Podcast Drop: A Conversation with Jake Graham, CEO of Bobsled
Why cross-cloud data sharing is critical in helping power the AI Era
Please subscribe, and share the love with your friends and colleagues who want to stay up to date on the latest in artificial intelligence and generative apps!🙏🤖
Last month we had the pleasure of sitting down with Jake Graham, CEO and Co-Founder of Bobsled, a cross-cloud data-sharing platform. In a recent post we also highlighted the increasing importance of data labeling in the era of AI. While data labeling is a critical step, another equally important step is data sharing.
To continue making progress in this AI era, data has to be able to move between the systems and organizations where it’s generated.
Prior to co-founding Bobsled, Jake spent ~18 months building the strategy and plan to create an Azure Data Exchange and an Azure data ecosystem to make data significantly easier to share across Azure consumers. Jake believes that data sharing will be how data is accessed for modern analytics and ML pipelines. But in order to make that happen, the data producers needed a way to interact with all of these systems without having to do it all themselves. That’s fundamentally what Bobsled is.
Jake shared several key learnings on how Bobsled is making data accessible and available in any cloud or data platform. You can listen to the full podcast on Apple or Spotify, or read the transcribed version here. Below we highlight some of the key takeaways, but encourage you to listen to the full podcast.
Let’s dive in!
What does Bobsled Do?
Bobsled is a data-sharing platform that allows our customers to make their data accessible and available in any cloud or data platform where their customers work without having to manage any of the infrastructure accounts, pipelines, or permissions themselves. You grant Bobsled read access to wherever you store your data, whether in files in an S3 bucket or indirectly within Databricks in BigQuery, Snowflake, etc. You reach out to our API to say, “This data needs to be consumed by this individual in this cloud, this data platform, and be updated in this way.”…It allows them to move from putting all the work on their consumer to making it easy without suddenly having to manage an infrastructure footprint in every platform where their customers work.

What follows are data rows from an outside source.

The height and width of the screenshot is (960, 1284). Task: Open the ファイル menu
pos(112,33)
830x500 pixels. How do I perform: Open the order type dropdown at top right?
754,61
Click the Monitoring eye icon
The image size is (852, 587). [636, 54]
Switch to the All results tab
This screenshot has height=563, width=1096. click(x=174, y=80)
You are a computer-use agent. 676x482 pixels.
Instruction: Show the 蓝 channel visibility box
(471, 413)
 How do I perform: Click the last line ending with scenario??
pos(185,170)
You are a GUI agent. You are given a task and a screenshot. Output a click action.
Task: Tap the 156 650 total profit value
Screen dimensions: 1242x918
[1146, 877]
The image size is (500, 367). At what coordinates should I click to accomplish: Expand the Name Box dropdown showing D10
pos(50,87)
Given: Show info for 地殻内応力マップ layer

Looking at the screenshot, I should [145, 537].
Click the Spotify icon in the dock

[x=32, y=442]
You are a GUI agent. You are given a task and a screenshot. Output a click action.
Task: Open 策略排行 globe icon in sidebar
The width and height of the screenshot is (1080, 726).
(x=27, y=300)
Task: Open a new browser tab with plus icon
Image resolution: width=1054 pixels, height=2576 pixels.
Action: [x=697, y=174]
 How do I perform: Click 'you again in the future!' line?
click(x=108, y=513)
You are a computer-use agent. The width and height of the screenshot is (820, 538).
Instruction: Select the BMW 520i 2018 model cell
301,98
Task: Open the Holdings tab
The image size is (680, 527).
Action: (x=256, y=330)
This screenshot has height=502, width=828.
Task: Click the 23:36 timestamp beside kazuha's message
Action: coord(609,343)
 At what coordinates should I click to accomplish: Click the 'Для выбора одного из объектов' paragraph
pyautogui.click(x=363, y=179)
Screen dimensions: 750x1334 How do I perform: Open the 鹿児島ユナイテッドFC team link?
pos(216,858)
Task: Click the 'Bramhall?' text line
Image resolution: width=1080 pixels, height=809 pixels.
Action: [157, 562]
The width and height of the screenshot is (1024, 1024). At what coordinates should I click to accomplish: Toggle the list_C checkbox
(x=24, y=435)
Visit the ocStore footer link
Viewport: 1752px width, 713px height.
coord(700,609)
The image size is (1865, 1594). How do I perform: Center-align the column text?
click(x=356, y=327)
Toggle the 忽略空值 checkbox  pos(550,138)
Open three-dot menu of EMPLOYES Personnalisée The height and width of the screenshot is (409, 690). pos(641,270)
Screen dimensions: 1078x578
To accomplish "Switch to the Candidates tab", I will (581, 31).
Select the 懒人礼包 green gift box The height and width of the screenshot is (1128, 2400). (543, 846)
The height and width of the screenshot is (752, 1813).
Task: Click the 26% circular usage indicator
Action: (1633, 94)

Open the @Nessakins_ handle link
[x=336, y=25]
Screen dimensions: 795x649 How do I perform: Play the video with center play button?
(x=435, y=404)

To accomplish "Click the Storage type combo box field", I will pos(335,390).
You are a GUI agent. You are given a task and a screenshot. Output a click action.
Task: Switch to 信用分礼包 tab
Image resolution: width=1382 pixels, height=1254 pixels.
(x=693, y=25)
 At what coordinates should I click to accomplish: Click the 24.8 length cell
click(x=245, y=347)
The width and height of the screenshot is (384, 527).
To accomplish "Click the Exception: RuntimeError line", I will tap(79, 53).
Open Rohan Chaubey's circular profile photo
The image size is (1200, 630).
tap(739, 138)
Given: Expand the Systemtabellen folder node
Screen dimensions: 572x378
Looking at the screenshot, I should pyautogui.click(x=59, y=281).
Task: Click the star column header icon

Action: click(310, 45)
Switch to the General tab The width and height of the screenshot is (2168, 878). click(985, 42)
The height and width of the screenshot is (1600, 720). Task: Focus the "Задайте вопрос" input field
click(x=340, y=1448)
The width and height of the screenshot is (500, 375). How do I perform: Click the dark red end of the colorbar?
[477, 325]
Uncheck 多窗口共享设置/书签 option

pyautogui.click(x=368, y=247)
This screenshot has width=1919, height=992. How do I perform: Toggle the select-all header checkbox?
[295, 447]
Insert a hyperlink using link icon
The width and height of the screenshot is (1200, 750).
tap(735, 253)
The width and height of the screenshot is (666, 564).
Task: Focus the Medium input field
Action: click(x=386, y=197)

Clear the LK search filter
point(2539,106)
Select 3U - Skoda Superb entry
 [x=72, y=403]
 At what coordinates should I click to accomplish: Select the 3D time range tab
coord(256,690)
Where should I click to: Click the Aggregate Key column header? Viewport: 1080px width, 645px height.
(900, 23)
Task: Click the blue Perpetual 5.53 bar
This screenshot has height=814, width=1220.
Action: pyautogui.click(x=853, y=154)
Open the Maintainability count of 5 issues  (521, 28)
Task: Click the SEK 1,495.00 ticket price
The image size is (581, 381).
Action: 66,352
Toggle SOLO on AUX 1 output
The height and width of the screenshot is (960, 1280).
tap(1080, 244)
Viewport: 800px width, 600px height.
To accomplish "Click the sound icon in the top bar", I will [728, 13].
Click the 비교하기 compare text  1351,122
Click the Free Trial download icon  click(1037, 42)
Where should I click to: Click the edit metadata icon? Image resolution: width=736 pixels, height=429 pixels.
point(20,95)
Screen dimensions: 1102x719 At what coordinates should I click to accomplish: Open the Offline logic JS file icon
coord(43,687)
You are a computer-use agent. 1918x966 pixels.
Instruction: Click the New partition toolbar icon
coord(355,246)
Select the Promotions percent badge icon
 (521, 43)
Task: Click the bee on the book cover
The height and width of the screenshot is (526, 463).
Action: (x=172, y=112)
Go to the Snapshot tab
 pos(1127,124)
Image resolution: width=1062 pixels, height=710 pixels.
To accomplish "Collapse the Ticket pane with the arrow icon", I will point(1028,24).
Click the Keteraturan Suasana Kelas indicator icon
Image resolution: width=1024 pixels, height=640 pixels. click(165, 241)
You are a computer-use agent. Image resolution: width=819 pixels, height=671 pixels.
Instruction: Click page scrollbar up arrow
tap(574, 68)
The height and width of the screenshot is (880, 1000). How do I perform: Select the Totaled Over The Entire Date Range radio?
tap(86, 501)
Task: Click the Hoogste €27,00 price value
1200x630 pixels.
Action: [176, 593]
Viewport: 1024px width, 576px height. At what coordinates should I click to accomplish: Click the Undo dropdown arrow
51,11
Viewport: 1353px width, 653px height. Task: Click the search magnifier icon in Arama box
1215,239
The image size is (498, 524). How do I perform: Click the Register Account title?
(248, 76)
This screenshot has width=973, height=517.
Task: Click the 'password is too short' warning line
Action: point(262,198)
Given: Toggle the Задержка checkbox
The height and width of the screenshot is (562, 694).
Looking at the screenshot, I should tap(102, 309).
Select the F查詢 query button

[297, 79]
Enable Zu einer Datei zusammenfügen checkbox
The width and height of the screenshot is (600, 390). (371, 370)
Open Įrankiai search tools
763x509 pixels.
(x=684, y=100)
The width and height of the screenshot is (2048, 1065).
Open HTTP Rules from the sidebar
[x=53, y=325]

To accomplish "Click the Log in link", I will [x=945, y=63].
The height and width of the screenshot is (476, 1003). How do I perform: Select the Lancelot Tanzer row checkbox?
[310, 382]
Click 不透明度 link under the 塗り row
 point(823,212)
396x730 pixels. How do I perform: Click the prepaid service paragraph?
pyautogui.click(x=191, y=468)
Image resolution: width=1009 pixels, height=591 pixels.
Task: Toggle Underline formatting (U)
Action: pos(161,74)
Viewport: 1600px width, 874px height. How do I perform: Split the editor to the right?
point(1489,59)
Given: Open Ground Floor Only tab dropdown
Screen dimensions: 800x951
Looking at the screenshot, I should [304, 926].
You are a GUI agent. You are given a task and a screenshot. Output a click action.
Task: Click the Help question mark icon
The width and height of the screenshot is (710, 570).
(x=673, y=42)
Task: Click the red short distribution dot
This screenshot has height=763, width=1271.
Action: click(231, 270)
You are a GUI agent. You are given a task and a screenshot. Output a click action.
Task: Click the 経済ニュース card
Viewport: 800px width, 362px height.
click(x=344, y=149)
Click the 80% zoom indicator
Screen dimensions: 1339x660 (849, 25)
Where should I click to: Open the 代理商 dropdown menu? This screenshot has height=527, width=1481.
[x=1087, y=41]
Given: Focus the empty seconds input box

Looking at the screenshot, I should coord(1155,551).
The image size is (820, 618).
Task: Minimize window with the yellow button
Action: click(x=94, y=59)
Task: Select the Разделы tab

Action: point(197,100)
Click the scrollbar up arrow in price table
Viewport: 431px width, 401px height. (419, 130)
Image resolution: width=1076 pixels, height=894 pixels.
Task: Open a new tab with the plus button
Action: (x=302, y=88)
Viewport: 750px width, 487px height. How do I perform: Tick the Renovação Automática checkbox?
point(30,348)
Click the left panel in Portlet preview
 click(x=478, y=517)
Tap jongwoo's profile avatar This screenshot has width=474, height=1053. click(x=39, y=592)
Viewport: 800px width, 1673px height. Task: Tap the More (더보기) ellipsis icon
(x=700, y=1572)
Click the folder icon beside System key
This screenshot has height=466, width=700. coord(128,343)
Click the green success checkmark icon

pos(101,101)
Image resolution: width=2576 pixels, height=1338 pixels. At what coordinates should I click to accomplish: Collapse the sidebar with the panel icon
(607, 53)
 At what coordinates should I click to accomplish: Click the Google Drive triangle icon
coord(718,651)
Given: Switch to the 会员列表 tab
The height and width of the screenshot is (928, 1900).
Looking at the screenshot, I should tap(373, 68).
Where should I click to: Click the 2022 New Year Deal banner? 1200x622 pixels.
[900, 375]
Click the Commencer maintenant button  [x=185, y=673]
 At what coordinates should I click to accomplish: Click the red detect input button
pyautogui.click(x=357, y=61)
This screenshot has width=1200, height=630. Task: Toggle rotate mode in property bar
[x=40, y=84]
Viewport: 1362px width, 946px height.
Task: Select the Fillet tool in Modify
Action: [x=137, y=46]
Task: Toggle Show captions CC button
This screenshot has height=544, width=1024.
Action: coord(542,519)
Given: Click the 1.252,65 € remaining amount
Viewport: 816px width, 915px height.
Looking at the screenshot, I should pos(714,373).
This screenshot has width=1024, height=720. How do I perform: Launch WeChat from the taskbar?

The volume of data used for analytics, data science, and machine learning has grown a couple of orders of magnitude over the last decade, but the actual mechanisms for that data to be accessed are almost exclusively the same as ten and even 20 years ago. The overwhelming majority of data that’s used to drive any form of data pipeline is either pulled out of an API or an SFTP server. That doesn’t make sense in a world where so much of the value being generated by modern enterprises is in data and in which you need that data to be consumed by others, whether in your organization or others, to extract that value. We needed to see the cloud-native data exchange mechanism take off.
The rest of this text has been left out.